For all its promise for HR, big data and its “machine-learning” component still only give us facts about, and factual relationships within, our workforces; not conclusions based on the statistical analyses HR has always needed—and always will—to make meaningful predictions.

By Peter Cappelli

Workforce analytics. Big data. Machine learning.

The above terms—or “buzzwords” if you don’t like them—are popping up in many discussions of human resources, mainly involving vendors with solutions that make use of new data aimed at answering traditional workforce questions. Is there anything really new in these approaches, and, if there is, should we be paying attention to it?

The answers are yes and yes.

Let’s start with the term workforce analytics. In some ways, this term is to traditional measures of outcomes as human resources was to personnel. It is about addressing traditional, evergreen questions in different, more sophisticated ways.

Workforce analytics describes an effort to use data and sophisticated analyses to address HR problems. The most topical ones at the moment are: “Which candidates will make the best hires?” and “Which employees are most likely to leave?”

There is nothing new about those questions, and there isn’t much new about how they are being approached. The novelty comes, in part, from the fact that, after the early 1980s, big corporations gave up trying to address these questions in a sophisticated manner, so most people in business aren’t aware that similar approaches were tried a generation or so ago.

But there are some differences. One is a greater interest in analyses pertaining to financial outcomes: e.G., It will save us $5,000 per employee by reducing turnover.

The second difference involves the type of data available. The “Manplan” program in the 1960s required HR staff to read information about an employee from one file, mechanically punch it onto a card, then get different information for that same employee from another file, punch it onto a different card, then do that for every employee they wanted to study. Only when those steps were completed could they start looking to see what factors predicted turnover. It cost a fortune to look at even a small set of employees.

Virtually all HR data now is kept electronically, and, in most companies, the information on every applicant who tried to get a job with them is sitting somewhere in a dataset. It’s much easier and cheaper to look at huge numbers of observations, which makes it much easier to find potentially useful results. Being able to capture every “hit” on your employee-benefits website, for example, can tell us almost instantly what kinds of employees are worried about what types of issues.

But here’s the brake to the Big Data bandwagon: Not all HR data is big. The key piece of information needed to make workforce analytics valuable is a measure of job performance. We can’t say anything about which of our 1 million applicants will do well without being able to identify who among our employees is a good performer. In most companies, that information is no better than it was in the 1950s, and, in many companies, it is actually worse, as we’ve gone from assessment-center scores to a supervisor’s guess about potential. The phrase “garbage in/garbage out” is highly relevant here.

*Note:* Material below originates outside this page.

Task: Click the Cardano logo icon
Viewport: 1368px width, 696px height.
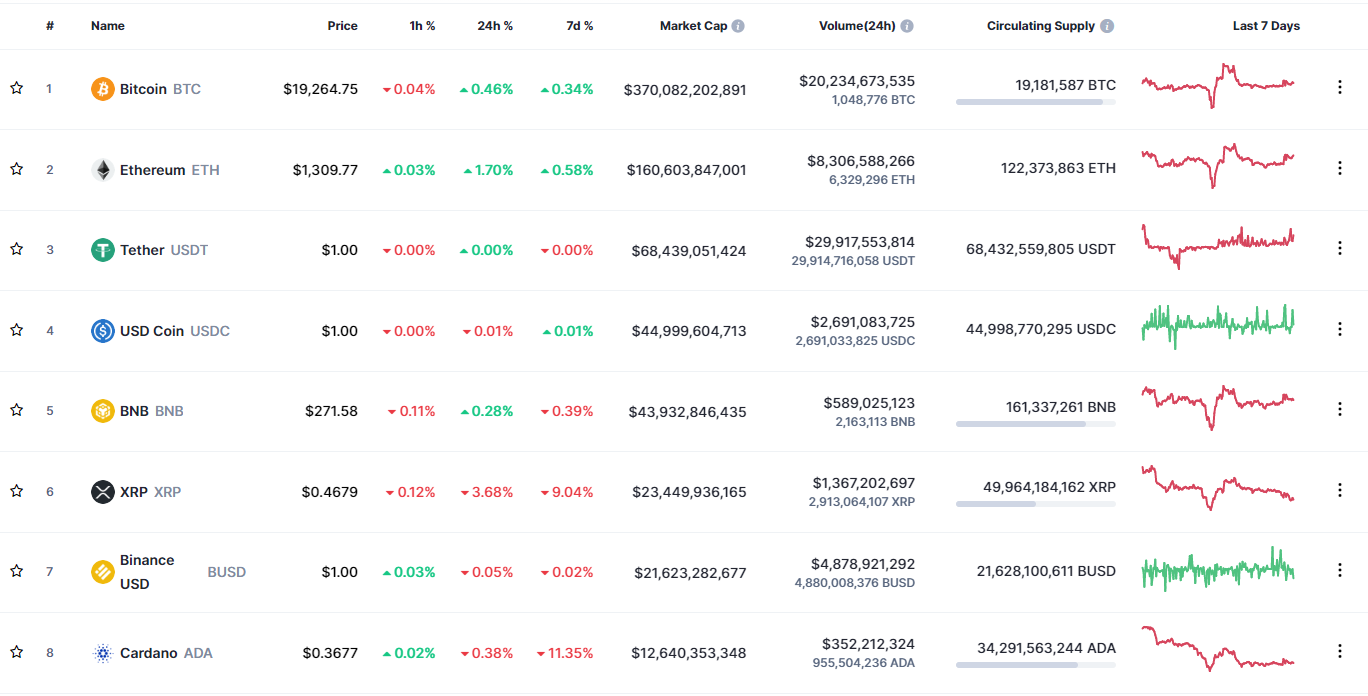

That takes us to the last and most obtuse of the buzzwords: machine learning.

It is a different way to think about data than most of us have previously seen, one that came from people whose expertise was rooted in computers rather than statistics per se. The “learning” idea comes from the fact that computer programs (i.E., The “machine”) can be designed to look at data and find patterns that allow them to make predictions.

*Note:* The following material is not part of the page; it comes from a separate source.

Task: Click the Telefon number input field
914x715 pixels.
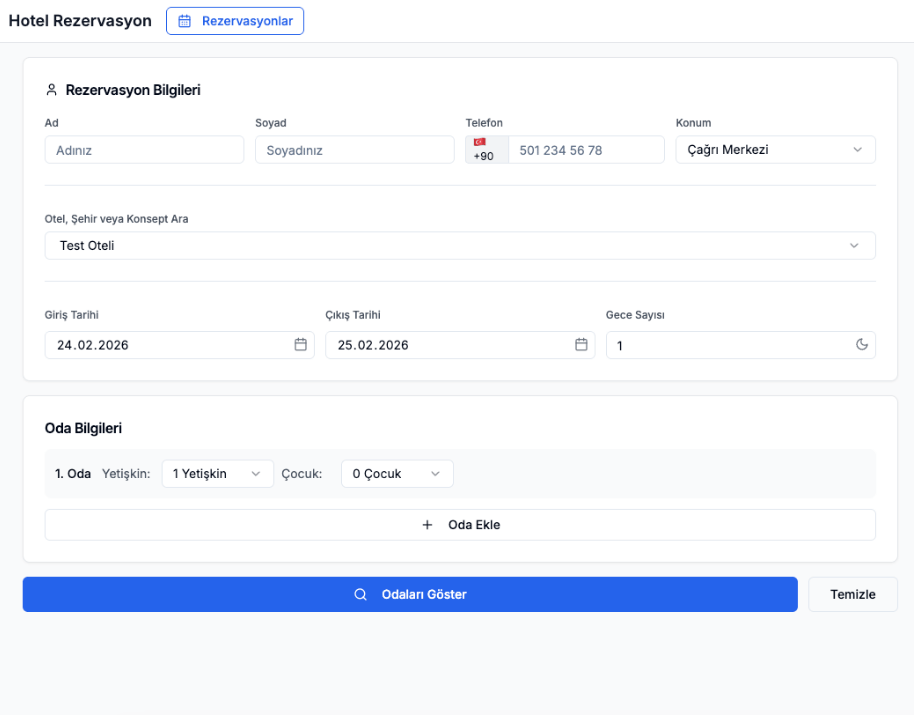Action: pyautogui.click(x=586, y=150)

How exactly machine learning differs from statistics is a topic of endless fascination to people in those two fields, but for the rest of us, here’s what matters: The traditional, statistical approach to analyzing HR data begins with hypotheses that come from prior research. It includes careful statements about assumptions in the study, or studies, and whether those assumptions are true. Traditional machine learning, in contrast, is theory-free and assumption-free. It just looks for patterns in the data, and it uses different techniques from what had commonly been used in statistics to find the clearest patterns.

A statistical examination of whether a given employment test predicts good hires concludes with either “yes” or “no,” where "no" means we can’t rule out that the relationships were due to chance.

In the case of a machine-learning examination, an employee might instead conclude that, while there is no overall relationship, there is a very powerful relationship for this subset of employees, nothing much for that subset, and, for a third subset, a strong relationship that was different than that of the first group.

The power of machine learning comes from the fact that it might well find important predictors that we never thought of before because prior theory didn’t include them—e.G., The distance an applicant’s home is from the work location predicts turnover—and wasn’t particularly adept at “mining” through lots of seemingly unrelated data to find predictors.

All that sounds really promising for machine learning, but there are a bunch of things about this approach that we’d better consider pretty carefully before diving in.

The first of these is a reminder that machine learning produces facts, rather than conclusions. It tells us “X is related to Y,” but not why they are related. Without hypothesis testing and clear statements of assumptions, we don’t learn much about what a given relationship means or why it exists. Perhaps most important, machine learning can’t tell us much about the likelihood that a relationship observed in this dataset will be useful in another context.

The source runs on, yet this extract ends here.